The consequence was that the attempt of the corporate entity to derail earlier-commenced proceedings brought by the bank against the corporate entity in the English courts to enforce the obligations of the contract, by bringing counter-proceedings in Germany and seeking to use Article 22.2 as a mechanism to contend that the German courts were not bound by Article 27 to yield jurisdiction to the English courts – relying for this contention on the point left open after Overseas Union Insurance and never since settled – fell at the first fence. There being no jurisdiction in the German court in the first place, there was no need to go on to consider the Article 27 point, which is in one respect a pity.

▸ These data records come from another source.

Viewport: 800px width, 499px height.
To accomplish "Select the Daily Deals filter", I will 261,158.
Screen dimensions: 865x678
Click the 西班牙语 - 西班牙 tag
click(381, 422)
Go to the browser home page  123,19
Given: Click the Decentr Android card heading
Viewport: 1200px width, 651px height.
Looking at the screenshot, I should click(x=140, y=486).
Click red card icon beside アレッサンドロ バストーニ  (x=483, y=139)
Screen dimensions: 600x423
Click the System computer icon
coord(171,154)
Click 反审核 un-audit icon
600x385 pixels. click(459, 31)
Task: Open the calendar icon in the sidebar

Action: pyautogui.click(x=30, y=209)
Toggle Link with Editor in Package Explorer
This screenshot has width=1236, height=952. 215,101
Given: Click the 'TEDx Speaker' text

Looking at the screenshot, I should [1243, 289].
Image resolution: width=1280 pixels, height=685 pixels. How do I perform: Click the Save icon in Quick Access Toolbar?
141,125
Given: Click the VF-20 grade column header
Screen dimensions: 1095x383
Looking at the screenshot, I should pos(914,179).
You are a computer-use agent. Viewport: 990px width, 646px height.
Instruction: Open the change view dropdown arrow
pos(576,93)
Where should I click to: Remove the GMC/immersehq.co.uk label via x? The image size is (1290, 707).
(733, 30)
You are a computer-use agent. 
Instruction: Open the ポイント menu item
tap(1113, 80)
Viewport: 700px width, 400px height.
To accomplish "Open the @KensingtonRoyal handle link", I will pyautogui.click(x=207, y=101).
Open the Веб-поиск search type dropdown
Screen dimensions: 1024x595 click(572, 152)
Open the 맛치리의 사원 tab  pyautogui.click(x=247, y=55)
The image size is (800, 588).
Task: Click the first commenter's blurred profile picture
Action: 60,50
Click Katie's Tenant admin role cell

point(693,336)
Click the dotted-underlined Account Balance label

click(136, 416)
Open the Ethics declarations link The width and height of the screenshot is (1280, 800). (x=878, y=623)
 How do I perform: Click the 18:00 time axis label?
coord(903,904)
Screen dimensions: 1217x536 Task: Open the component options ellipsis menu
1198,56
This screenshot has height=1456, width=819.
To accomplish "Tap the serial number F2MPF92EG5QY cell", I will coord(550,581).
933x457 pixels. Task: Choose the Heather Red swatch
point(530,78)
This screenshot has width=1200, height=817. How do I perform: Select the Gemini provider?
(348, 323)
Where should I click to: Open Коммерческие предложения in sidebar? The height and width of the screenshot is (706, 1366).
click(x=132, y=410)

Some will see in this a welcome piece of common sense, entirely in accord with the manner in which the English High Court and Court of Appeal had addressed (albeit in mirror image) the same issue in the proceedings which the bank had brought: BVG v Morgan Chase Bank NA [2010] EWCA Civ 390. It also means that the reference made in the same proceedings by the Supreme Court of the United Kingdom at the end of last year, registered as Case C-54/11, is now practically redundant, and the reference should now be withdrawn. It also means that the way Art 22.2 operates, in that it is triggered only when the company law point is the principal issue in the proceedings, and which it will not be where the company law point is a mere defence to a contractual claim which has been or will be asserted, is different from the way Art 22.4 works. This is because the validity of a patent, as any fule kno, is always at the heart and core of an infringement action, in the way the validity of the decision of an organ of a company is not always at the heart of a contract claim against that company, even when the company takes the point of validity as the whole of its defence.